(Problem description):
Extract exactly and only the lines from the one containing "Task: Click the" through the end of the entries below. Pictures should not appear in the copy.

[Records excerpted from a collection]
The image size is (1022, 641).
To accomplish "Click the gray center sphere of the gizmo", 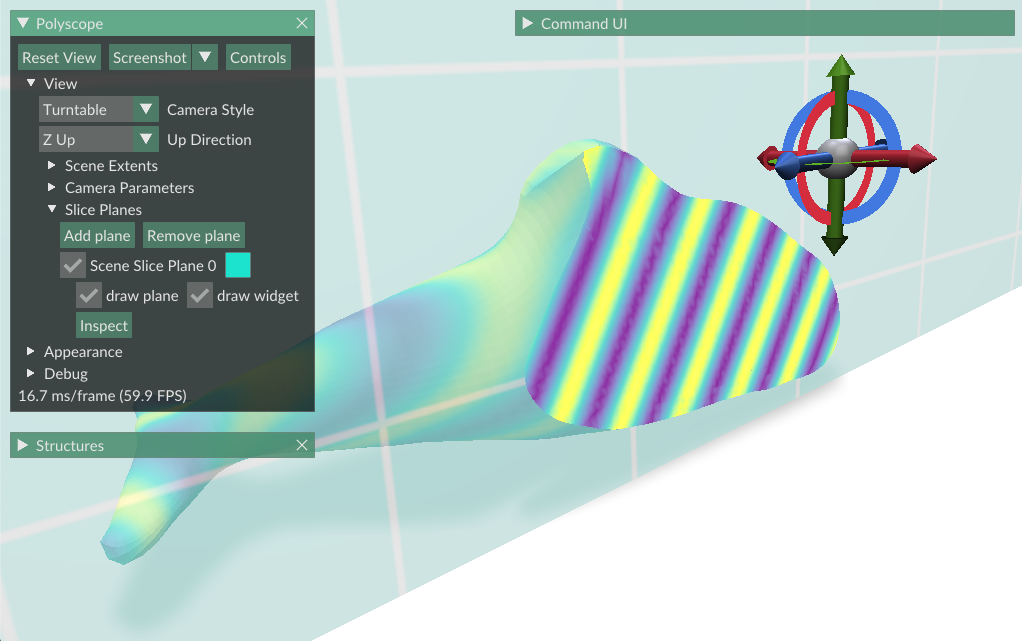I will tap(840, 157).
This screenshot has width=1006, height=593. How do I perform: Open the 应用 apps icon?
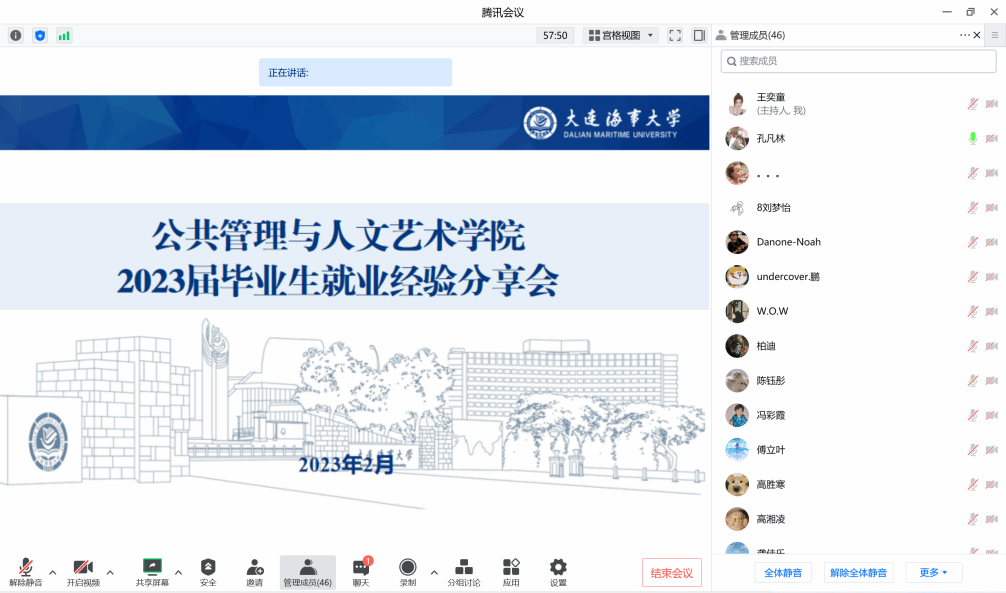pyautogui.click(x=511, y=568)
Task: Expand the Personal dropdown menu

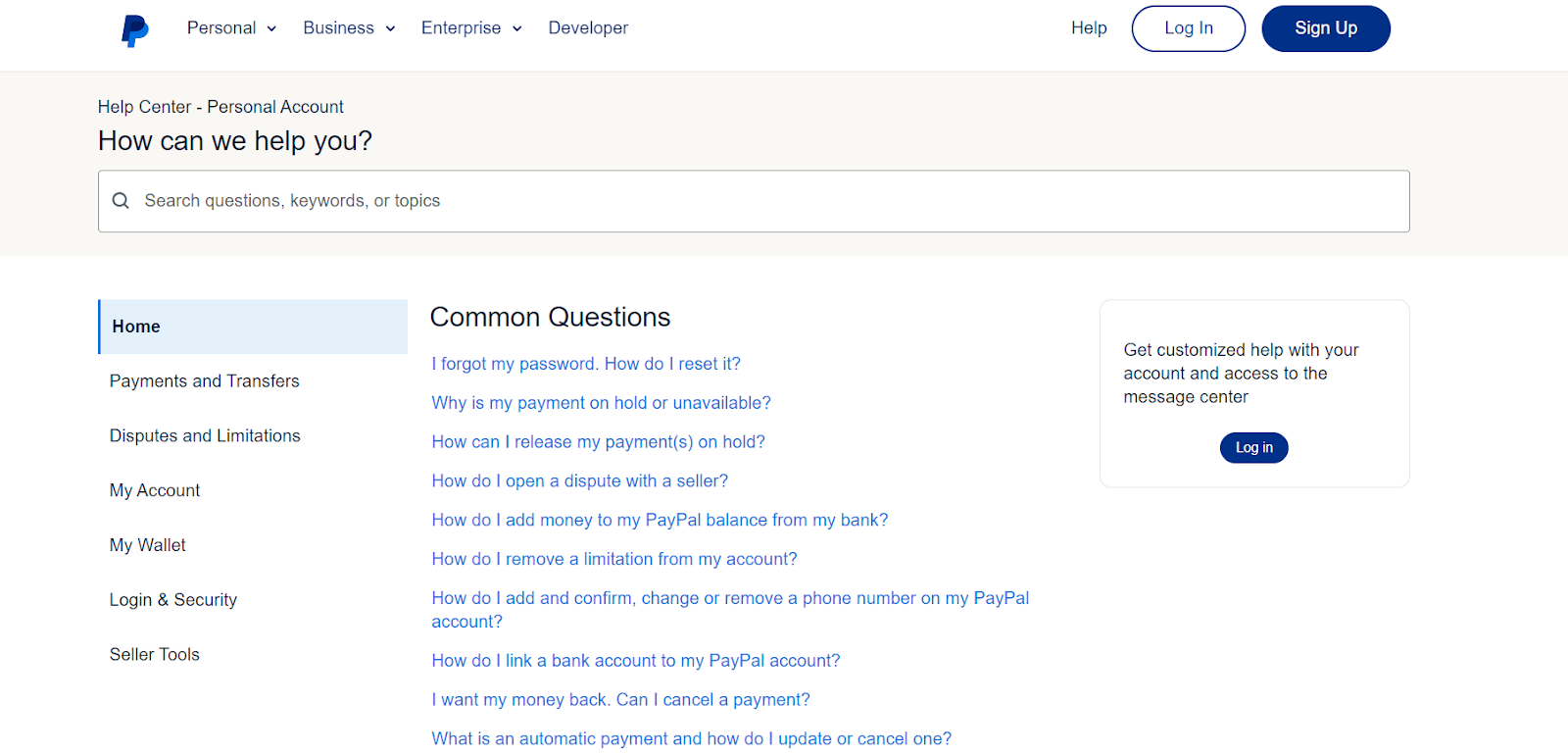Action: tap(231, 28)
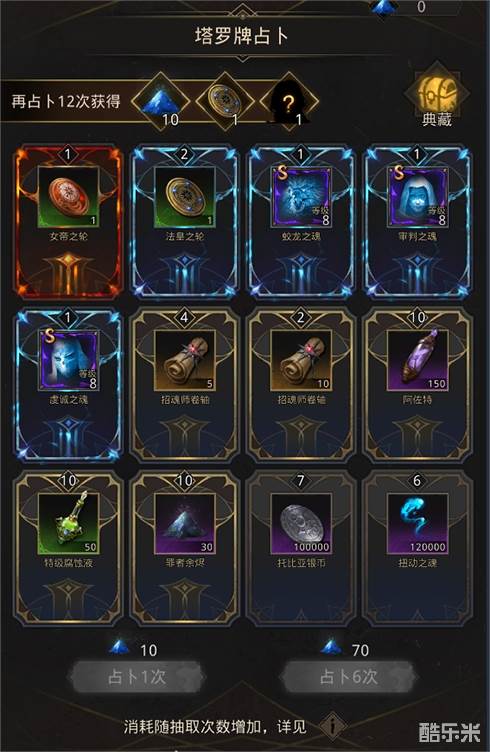Choose the 蛟龙之魂 soul card
Image resolution: width=490 pixels, height=752 pixels.
point(301,221)
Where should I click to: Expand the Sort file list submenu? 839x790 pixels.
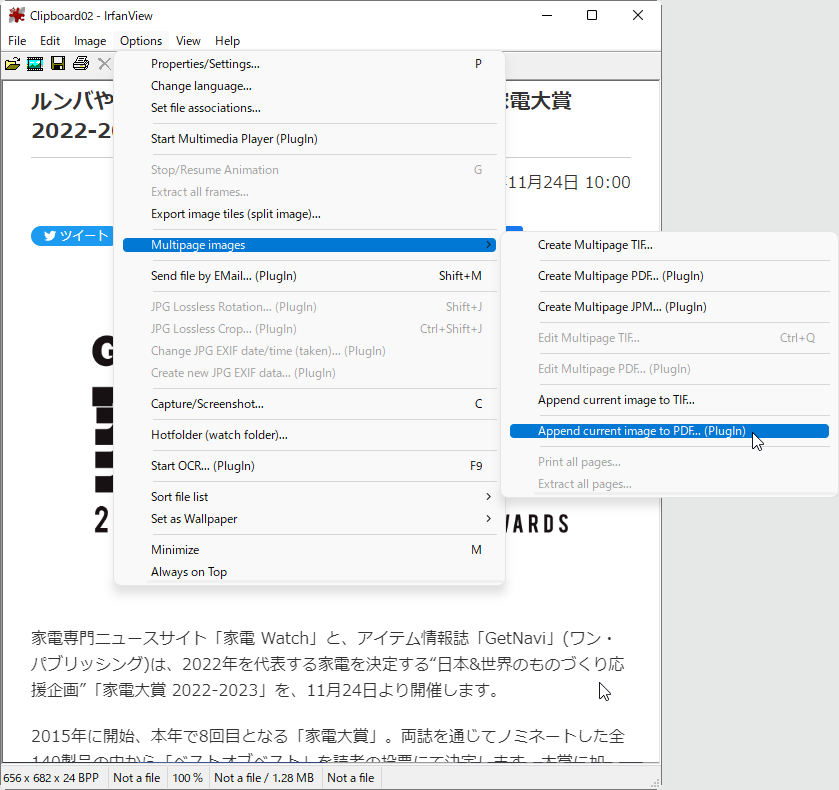[x=180, y=496]
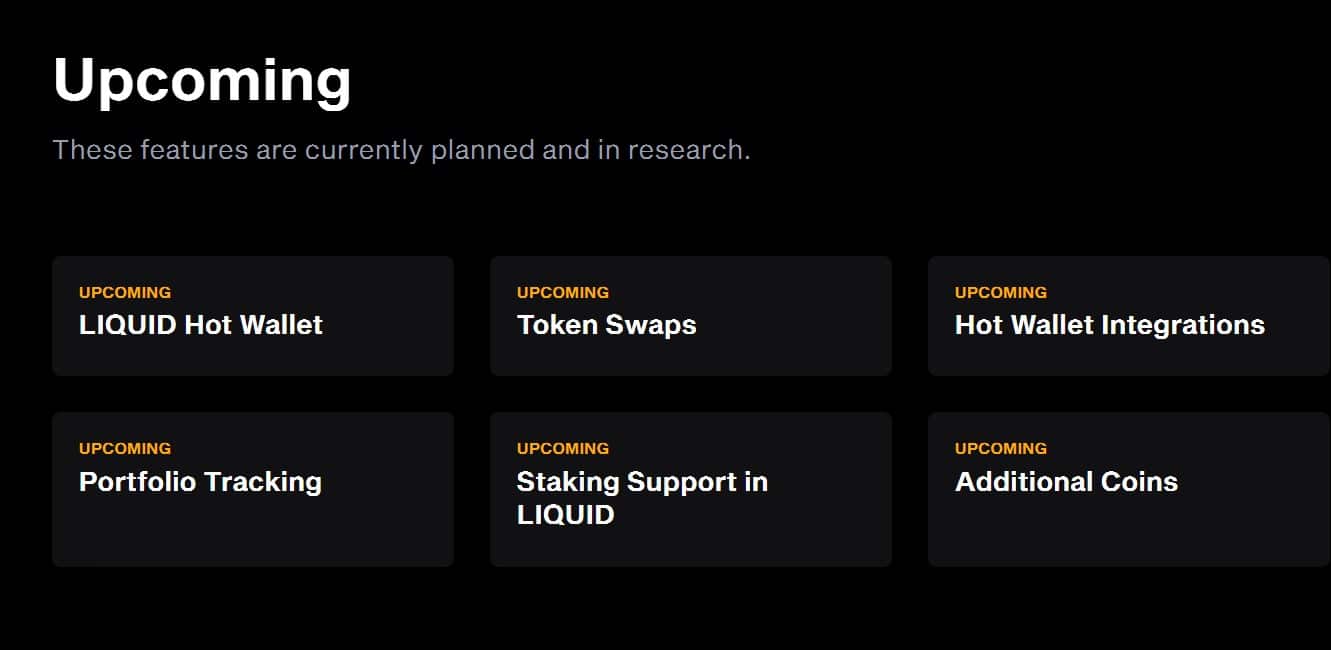Select the Token Swaps title
Viewport: 1331px width, 650px height.
(x=606, y=325)
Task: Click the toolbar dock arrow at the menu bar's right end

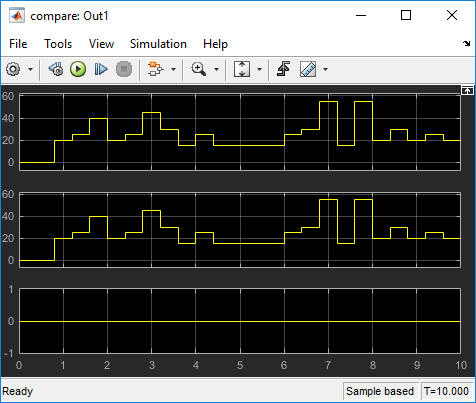Action: 466,43
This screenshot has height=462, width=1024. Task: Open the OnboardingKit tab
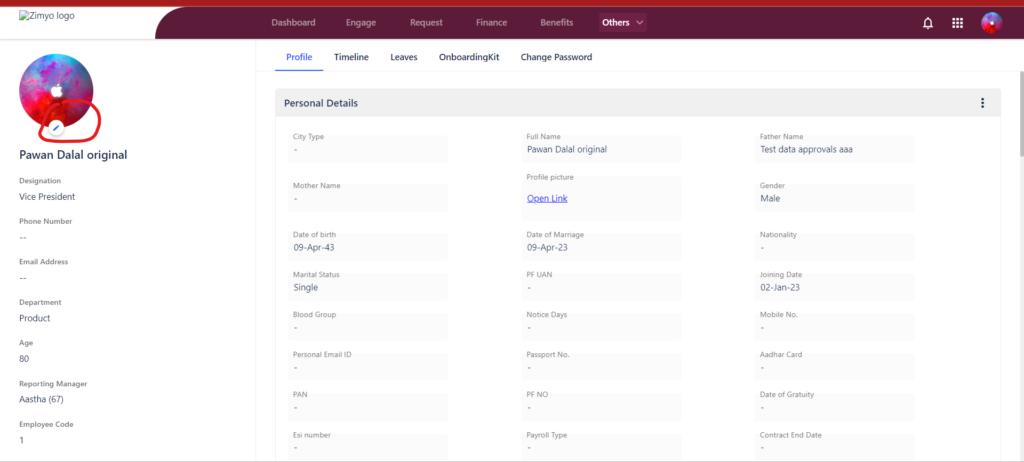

(Result):
Task: Click the toolbar dock arrow at the menu bar's right end

Action: 466,43
This screenshot has height=462, width=1024. Task: Open the OnboardingKit tab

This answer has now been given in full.